Les eaux du Québec

Rivière Péribonka

Rivière Péribonka

Rivière Péribonka

La rivière Péribonka est une rivière longue de 451 kilomètres (selon certains source, 547 kilomètres, mais il se peut, cette longueur comprend ses affluentes?) qui naît dans les monts Otish, au-delà du 52e parallèle et se jette dans le grand lac Saint-Jean, dans sa section nord, à l’extrémité de la pointe Taillon. La Péribonka est un des principaux cours d’eau qui alimente le lac Saint-Jean.

Son nom dérive de la langue montagnaise, où le vocable pelipaukau signifie «rivière creusant dans le sable» ou «eau qui fait se déplacer le sable».

La municipalité de Péribonka se trouve sur le bord de cette rivière, près de l’embouchure.

Le long de la Péribonka, on retrouve quatre centrales hydroélectriques, dont trois sont privées et appartiennent à l’aluminerie Alcan. Les trois centrales de l’aluminerie ont été construites dans les années 1950, il s’agit des installations suivantes : Central de la Chute-du-Diable (érigée en 1952) ; Centrale de la Chute à la Savane (1953) ; Centrale de la Chute des passes (1959). De son côté, Hydro-Québec a aménagé la centrale de la Péribonka, à l'intersection avec la rivière Manouane. Cette centrale est d’une capacité de 385 MW.

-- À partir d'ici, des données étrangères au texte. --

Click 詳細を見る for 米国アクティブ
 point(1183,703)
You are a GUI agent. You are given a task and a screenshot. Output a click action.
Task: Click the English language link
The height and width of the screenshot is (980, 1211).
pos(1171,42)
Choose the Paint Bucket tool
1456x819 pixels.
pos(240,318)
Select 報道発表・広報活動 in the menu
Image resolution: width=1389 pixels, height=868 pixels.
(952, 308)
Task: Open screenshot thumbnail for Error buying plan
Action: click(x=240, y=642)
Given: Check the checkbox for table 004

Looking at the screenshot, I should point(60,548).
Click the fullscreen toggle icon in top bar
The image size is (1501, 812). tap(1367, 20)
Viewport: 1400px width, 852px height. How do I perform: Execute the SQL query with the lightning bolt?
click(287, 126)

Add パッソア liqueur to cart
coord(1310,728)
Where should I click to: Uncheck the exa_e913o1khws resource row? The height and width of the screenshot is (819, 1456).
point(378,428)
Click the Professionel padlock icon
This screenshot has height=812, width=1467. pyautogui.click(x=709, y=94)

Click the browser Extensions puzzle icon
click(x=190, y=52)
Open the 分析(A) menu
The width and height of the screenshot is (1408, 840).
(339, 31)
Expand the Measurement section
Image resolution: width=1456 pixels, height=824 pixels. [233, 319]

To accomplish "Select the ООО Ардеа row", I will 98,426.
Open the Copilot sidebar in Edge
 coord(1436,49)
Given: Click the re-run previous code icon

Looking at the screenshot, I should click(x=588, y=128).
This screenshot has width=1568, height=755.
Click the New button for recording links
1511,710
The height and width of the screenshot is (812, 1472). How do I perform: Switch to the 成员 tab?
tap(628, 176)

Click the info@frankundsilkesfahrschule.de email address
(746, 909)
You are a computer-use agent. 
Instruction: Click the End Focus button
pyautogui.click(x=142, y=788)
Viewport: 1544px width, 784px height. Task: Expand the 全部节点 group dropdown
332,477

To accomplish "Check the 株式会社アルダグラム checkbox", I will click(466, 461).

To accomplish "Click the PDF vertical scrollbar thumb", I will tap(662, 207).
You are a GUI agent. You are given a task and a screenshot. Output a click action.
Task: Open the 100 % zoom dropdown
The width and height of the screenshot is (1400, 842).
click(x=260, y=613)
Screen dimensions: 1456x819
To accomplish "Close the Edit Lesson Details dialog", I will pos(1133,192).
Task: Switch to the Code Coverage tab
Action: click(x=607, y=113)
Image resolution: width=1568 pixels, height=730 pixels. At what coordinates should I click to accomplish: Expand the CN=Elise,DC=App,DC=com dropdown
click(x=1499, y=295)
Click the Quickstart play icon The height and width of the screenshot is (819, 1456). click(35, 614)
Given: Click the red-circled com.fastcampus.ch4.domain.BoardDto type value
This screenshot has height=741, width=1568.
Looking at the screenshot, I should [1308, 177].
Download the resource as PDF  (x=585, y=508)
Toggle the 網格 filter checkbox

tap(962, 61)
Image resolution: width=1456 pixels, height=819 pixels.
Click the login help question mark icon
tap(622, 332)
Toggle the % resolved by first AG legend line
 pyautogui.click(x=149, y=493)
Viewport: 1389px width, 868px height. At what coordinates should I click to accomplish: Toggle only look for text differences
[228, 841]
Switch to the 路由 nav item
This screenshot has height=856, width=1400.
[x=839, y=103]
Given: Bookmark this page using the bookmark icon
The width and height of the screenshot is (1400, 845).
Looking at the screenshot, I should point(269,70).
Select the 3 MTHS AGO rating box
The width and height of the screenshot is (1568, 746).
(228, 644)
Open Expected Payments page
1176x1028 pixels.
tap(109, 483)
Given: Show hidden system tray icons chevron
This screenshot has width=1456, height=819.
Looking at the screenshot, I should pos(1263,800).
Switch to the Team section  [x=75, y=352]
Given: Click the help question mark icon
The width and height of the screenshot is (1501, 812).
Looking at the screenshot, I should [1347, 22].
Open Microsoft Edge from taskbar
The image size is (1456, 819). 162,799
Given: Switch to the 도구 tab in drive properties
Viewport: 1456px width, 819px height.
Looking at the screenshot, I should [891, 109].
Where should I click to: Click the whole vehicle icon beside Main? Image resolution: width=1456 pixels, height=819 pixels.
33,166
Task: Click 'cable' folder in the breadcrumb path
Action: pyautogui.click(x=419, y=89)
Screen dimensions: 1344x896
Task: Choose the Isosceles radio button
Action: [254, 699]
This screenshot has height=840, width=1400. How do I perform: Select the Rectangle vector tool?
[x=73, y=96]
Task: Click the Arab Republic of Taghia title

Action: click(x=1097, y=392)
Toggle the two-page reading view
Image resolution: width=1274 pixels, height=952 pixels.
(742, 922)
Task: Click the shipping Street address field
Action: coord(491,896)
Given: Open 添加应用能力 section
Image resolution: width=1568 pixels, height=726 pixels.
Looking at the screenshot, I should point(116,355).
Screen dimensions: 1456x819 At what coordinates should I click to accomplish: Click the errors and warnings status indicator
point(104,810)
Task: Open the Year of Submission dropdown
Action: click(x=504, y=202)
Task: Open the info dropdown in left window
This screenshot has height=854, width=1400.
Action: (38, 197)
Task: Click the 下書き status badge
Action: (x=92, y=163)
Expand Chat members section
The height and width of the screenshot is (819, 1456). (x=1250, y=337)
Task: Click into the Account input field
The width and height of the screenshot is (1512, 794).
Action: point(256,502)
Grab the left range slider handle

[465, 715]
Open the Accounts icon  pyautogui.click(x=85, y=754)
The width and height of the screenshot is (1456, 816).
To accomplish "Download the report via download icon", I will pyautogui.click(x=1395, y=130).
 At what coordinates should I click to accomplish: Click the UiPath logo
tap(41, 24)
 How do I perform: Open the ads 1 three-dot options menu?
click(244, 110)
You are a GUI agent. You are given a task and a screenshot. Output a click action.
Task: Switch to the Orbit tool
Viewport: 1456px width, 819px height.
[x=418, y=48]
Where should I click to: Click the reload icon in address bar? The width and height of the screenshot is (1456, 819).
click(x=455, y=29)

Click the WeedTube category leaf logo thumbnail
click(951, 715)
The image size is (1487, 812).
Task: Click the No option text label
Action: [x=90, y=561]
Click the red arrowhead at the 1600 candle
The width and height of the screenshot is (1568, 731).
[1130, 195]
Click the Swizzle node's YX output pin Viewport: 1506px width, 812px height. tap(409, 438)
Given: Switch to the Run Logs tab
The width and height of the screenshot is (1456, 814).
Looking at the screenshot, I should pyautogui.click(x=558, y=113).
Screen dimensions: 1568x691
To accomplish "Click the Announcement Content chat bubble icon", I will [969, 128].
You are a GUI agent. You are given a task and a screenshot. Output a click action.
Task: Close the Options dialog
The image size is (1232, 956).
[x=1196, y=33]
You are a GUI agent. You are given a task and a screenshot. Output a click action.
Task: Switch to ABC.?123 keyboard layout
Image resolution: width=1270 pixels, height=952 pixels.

La rivière offre une excellente opportunité de pratiquer le kayak. En fait, peu fréquentée jusqu’en 1996 à cause du flottage du bois, aujourd’hui, elle est devenue l’une des destinations prisées de kayakistes

Le chemin des Passes-Dangereuses suit la rivière et permet d’y avoir accès.

De la coupe forestière s’y fait depuis très longtemps, mais un Comité pour la sauvegarde de la Rivière Péribonka (CSRP) fait des démarches pour y interdire ou limiter les activités industrielles. Selon le CSRP, a lieu une dramatique destruction du potentiel récréotouristique de la rivière Péribonka. Le ministère des Ressources naturelles et de la Faune maintien, de sa part considère que les coupes forestières n’influent pas négativement sur la région. En tout cas, la coupe forestière fait l’objet d'une controverse.

Le parc national de la Pointe-de-Taillon se trouve dans l'estuaire de la rivière.

Cette région a été immortalisée dans le roman Maria Chapdelaine, de l'écrivain français Louis Hémon, écrit au début du XXe siècle.